– Он болтался в Будапеште, ловил рыбку в мутной воде. Саломея не говорит, как с ним познакомилась… – Наум Исаакович, искоса, взглянул на большую грудь девушки, на стройные бедра, под холщовой, простой юбкой, – но понятно, что у нее горячая кровь. Дитя юга, как говорится. Тем более, в Палестине свободные нравы. Она решила развлечься, но не на того напала… – о докторе Горовиц и Рыжем Саломея, по ее словам, ничего не знала. Пан Копыто держал ее в горной деревне. Девушка шумно высморкалась:
– Сейчас он меня в Бреслау забрал. Он собирается на запад, в союзную зону оккупации. Господин Нахум, – на темных ресницах повисли прозрачные слезы, – пожалуйста, я прошу вас… – длинные пальцы дрожали, – я хочу вернуться домой, в Израиль… – Наум Исаакович уверил Саломею, что никаких препятствий он не видит:
– Пусть пока врет… – хмыкнул Эйтингон, – понятно, что Копыто ей никто, она его терпеть не может, но семью она не предаст. Это хорошо, нам нужны верные люди… – он не хотел посылать военных в деревню, где, по словам Саломеи, находился пан Блау:
– Нам торопиться некуда… – Эйтингон не отводил бинокля от Ратушной площади, – понятно, что компания доберется до Требница. Пусть обоснуются в монастыре, пусть Яша пристрелит поляка. Начнется погром, вмешается Красная Армия… – обсуждая план, на Лубянке, Лаврентий Павлович, одобрительно, заметил:
– Очень хорошо. Таким образом, мы удержим под контролем польскую милицию и военные силы. Как видите, товарищи поляки… – Берия, тонко, улыбался, – ваши граждане падки на провокации. Они находятся под влиянием буржуазных эмиссаров, недобитков, из бывшей Армии Крайовой. Кто, кроме них, мог организовать злодейское нападение на евреев, пострадавших от рук нацистов… – наставительно сказал Берия:
– Поэтому, наша обязанность, защищать гражданское население от инцидентов такого толка… – Наум Исаакович остался доволен будущей операцией.
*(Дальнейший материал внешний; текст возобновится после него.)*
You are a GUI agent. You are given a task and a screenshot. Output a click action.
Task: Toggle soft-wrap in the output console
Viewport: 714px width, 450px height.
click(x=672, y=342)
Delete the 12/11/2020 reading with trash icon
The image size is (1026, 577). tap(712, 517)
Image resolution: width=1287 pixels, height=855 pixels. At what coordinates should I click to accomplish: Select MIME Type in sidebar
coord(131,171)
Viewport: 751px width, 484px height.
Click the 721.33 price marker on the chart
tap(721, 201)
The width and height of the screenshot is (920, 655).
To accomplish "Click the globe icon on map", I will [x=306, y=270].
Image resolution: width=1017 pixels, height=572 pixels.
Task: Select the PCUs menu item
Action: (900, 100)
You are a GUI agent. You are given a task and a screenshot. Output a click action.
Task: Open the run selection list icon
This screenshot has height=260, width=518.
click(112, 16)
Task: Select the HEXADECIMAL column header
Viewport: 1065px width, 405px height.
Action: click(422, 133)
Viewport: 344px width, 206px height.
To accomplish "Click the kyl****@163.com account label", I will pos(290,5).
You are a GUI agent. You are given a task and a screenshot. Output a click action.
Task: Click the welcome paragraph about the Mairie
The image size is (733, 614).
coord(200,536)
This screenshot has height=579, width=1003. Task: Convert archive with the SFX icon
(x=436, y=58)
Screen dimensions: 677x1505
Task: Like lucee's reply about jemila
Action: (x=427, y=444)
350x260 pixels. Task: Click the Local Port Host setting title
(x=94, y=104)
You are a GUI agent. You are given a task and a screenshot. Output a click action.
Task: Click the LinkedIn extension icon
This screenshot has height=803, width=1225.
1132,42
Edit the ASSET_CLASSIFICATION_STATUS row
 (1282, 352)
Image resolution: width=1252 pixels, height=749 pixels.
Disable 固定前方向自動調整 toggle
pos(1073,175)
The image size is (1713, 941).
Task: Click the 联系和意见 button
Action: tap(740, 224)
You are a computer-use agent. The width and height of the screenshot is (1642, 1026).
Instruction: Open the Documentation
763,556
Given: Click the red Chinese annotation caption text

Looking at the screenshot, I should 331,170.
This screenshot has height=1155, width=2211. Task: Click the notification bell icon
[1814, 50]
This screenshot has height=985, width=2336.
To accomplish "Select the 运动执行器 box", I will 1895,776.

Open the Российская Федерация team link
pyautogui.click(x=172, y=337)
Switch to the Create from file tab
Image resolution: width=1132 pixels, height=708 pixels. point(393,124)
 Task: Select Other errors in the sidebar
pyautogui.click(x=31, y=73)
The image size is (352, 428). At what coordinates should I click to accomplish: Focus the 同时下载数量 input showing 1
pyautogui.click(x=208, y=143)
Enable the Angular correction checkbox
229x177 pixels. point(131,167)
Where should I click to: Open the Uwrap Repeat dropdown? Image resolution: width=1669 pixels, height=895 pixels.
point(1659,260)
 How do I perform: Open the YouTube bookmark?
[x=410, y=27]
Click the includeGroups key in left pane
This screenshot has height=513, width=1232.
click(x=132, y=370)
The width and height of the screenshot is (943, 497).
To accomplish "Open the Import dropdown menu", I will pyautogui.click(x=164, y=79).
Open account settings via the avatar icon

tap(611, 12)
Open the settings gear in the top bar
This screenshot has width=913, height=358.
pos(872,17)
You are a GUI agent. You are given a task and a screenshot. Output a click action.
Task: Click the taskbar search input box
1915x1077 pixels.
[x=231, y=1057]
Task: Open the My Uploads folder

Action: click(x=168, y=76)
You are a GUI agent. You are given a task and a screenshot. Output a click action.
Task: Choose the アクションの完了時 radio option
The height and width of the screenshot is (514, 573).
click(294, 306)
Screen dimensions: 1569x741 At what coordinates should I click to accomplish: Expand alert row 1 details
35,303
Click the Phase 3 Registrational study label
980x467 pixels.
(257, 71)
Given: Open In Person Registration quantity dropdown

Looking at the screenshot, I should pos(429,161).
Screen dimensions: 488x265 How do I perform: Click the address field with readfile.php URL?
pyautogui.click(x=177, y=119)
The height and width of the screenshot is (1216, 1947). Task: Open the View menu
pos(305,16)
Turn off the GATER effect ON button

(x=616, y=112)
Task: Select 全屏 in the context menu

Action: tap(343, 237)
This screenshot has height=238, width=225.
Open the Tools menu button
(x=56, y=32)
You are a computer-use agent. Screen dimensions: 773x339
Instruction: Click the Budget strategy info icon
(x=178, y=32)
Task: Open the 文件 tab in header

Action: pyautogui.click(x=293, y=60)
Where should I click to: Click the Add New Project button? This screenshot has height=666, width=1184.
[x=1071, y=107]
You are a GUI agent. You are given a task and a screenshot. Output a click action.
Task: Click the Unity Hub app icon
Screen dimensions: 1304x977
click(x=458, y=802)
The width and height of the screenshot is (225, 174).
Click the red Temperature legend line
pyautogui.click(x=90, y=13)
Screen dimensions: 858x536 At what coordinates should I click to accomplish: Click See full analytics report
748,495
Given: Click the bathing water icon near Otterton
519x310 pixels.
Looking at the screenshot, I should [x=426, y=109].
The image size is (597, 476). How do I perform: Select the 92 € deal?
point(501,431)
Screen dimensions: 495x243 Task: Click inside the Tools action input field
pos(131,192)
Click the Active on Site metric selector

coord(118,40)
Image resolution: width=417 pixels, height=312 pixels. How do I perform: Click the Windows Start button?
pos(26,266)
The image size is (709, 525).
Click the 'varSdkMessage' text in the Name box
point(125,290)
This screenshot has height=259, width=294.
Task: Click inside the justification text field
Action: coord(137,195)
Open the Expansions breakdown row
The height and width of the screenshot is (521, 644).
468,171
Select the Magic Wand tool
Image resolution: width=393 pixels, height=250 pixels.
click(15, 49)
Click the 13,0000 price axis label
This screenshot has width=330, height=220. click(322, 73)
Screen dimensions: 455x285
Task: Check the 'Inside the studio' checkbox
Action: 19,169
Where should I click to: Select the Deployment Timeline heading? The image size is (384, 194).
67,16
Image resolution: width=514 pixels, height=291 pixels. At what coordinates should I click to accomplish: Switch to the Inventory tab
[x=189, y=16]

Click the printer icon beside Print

Он рассматривал две фигуры, на углу Ратушной площади.
Высокие, темноволосые, мужчины, в гражданских костюмах, прогуливались мимо затянутых холстом развалин. Пара появилась, когда Саломея сидела с Эйтингоном за кофе.
– Все пойдет, как надо, – уверенно сказал себе Эйтингон, – правильно я решил, Рыжий нам пригодится. Пока что в СССР, а потом мы его домой отправим, с заданием… – Наум Исаакович не хотел, чтобы доктор Судаков болтался в Израиле, во время борьбы за независимость:
– Он под ногами мешаться будет, но сейчас мы его не завербуем, мало времени. Пусть он поварится в лагере, на подземных рудниках, потеряет зубы и получит чахотку. Приеду я, с фотографиями пальм в Тель-Авиве, и его родного кибуца. Ради возвращения в Израиль, он все, что угодно, сделает. Он согласится, можно не сомневаться. До войны он не знал, что такое лагерь, а теперь узнает… – Эйтингон не собирался говорить Рыжему о его племяннице:
– Лишние сведения ни к чему… – мужчины рассматривали плакаты, с фотографиями командиров Армии Крайовой, – у Саломеи свое задание, а у него появится свое. Пусть он идет в политику, после создания государства. Он не социалист, но так даже лучше. Он герой, бежал из советского ГУЛАГа, добрался домой, не может жить без страны… – не опуская бинокля, Эйтингон нашарил на столе сигареты, – он и в парламент пройдет, и в правительстве сможет заседать… – он отпустил Саломею с пакетом трофейной провизии, и обещанием, что пан Блау, в скором времени, прекратит обременять девушку своей компанией.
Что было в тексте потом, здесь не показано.